◆ Your instructions ◆
Beginning with the first line, return the material verbatim and without pictures.

....................

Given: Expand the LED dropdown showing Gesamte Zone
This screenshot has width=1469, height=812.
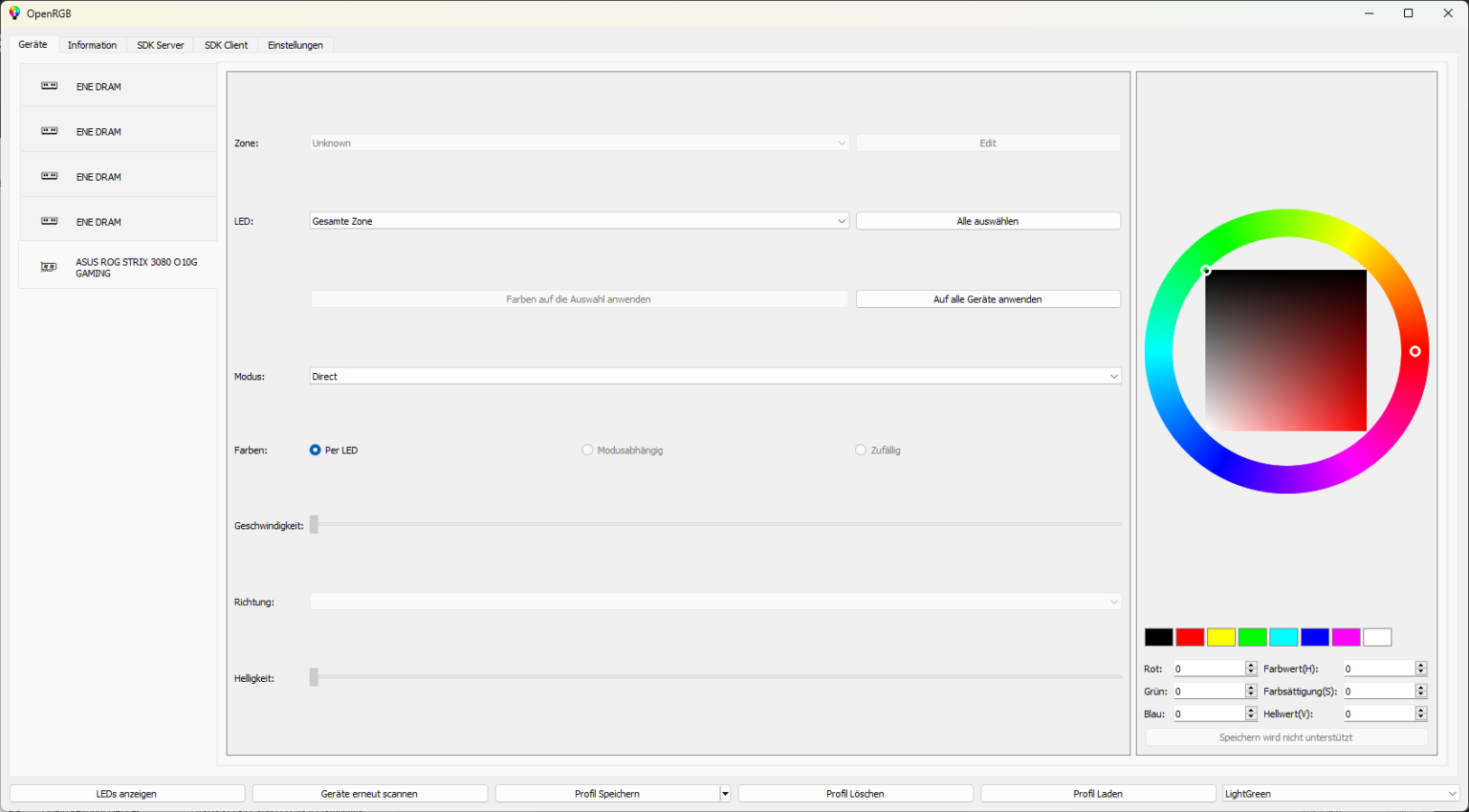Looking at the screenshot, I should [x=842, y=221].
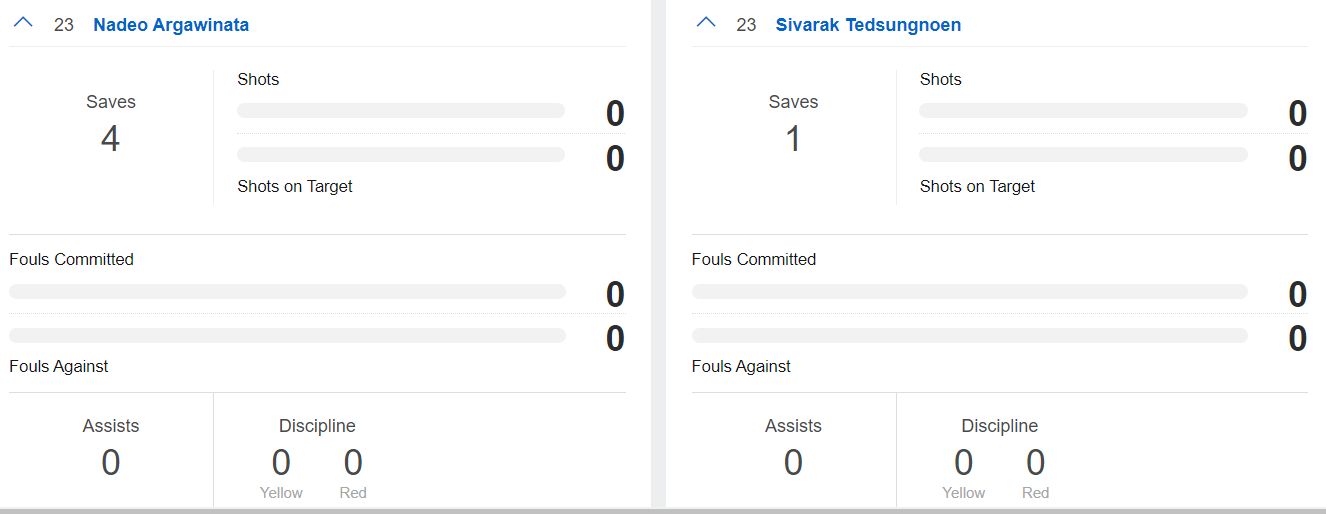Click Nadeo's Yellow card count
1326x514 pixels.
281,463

....................

◆ Written solution ◆
Given: Expand the LED dropdown showing Gesamte Zone
This screenshot has width=1469, height=812.
Looking at the screenshot, I should [x=842, y=221].
Click Nadeo's Yellow card count
1326x514 pixels.
281,463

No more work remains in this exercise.